>> START
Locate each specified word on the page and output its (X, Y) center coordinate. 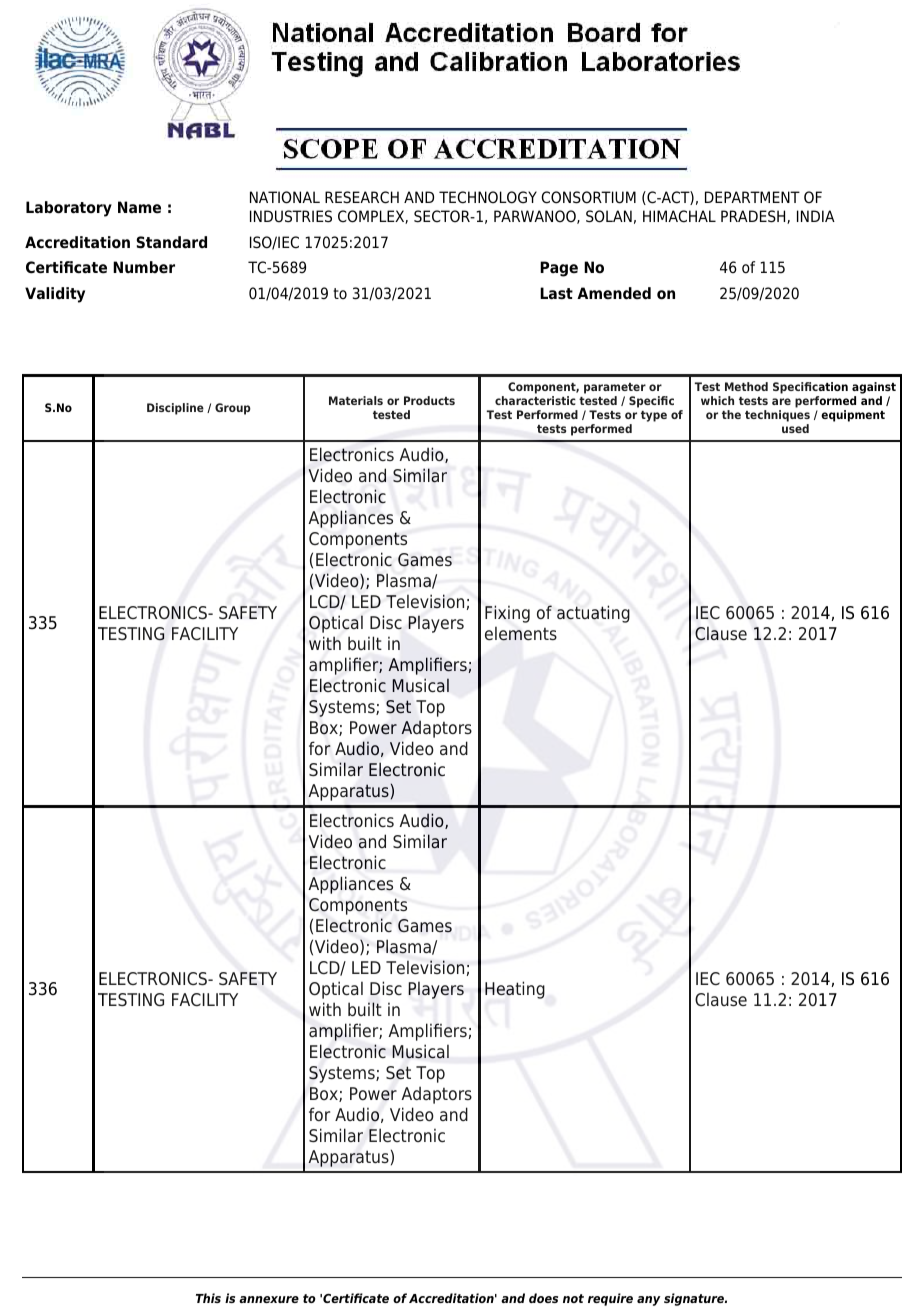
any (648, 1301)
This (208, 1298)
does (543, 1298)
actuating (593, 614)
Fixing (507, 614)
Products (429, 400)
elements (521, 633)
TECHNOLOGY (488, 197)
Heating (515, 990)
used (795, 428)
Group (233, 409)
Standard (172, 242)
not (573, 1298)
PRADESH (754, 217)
>> END
>> START
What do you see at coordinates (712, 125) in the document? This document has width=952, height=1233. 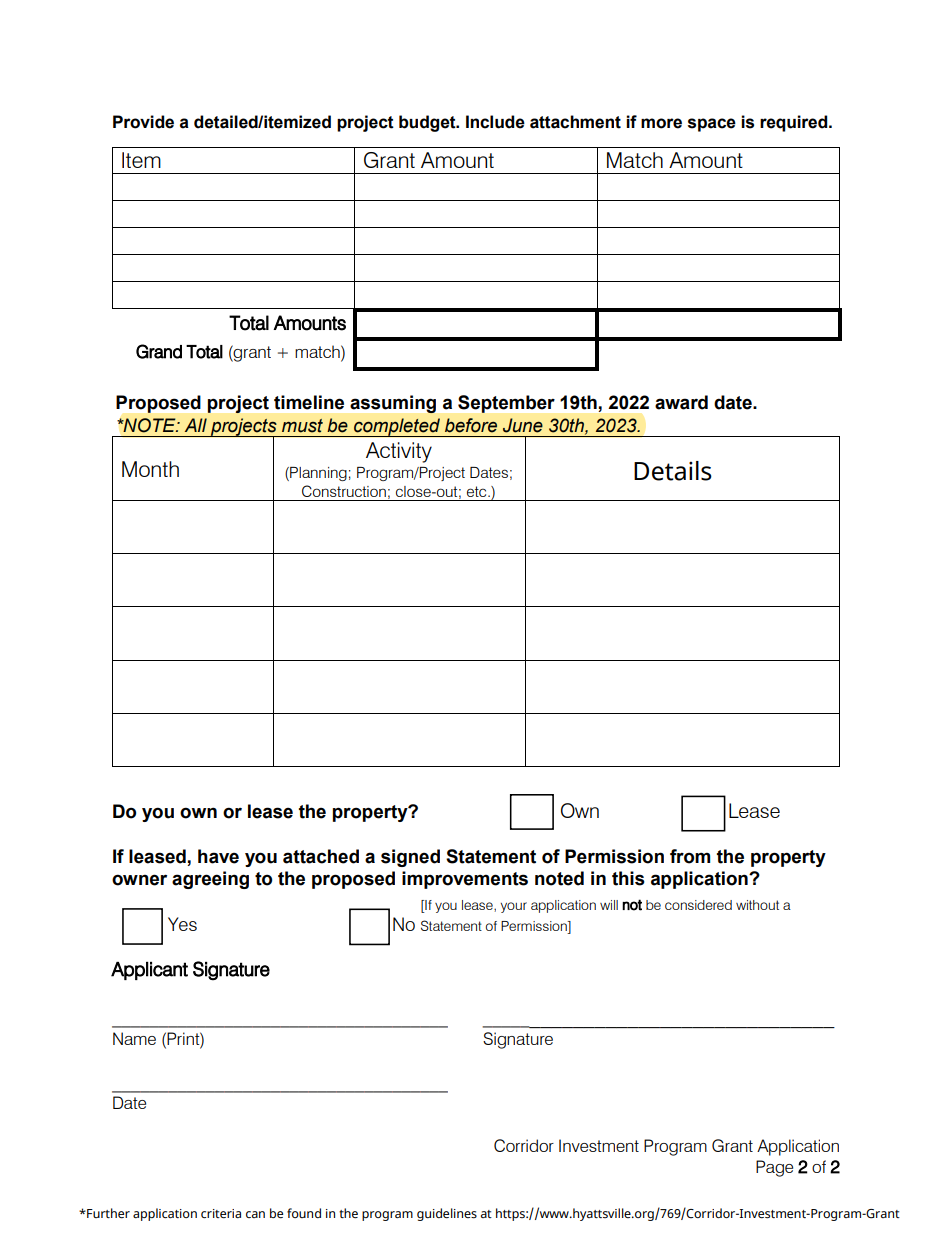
>> END
* [What you will do]:
Rewrite every line of the listing from the line containing "Locate each specified" through the line containing "PRADESH (754, 217)", leaving all text unchanged except the answer coordinates, which you should scale by 2.6 and round to whole numbers, rounding halves up. Leave the picture out of your answer.

* [Output of the exercise]:
Locate each specified word on the page and output its (X, Y) center coordinate. 
any (1685, 3383)
This (541, 3375)
does (1412, 3375)
actuating (1542, 1596)
Fixing (1318, 1596)
Products (1115, 1040)
elements (1355, 1646)
TECHNOLOGY (1269, 512)
Heating (1339, 2574)
used (2067, 1113)
Group (606, 1063)
Standard (447, 629)
not (1490, 3375)
PRADESH (1960, 564)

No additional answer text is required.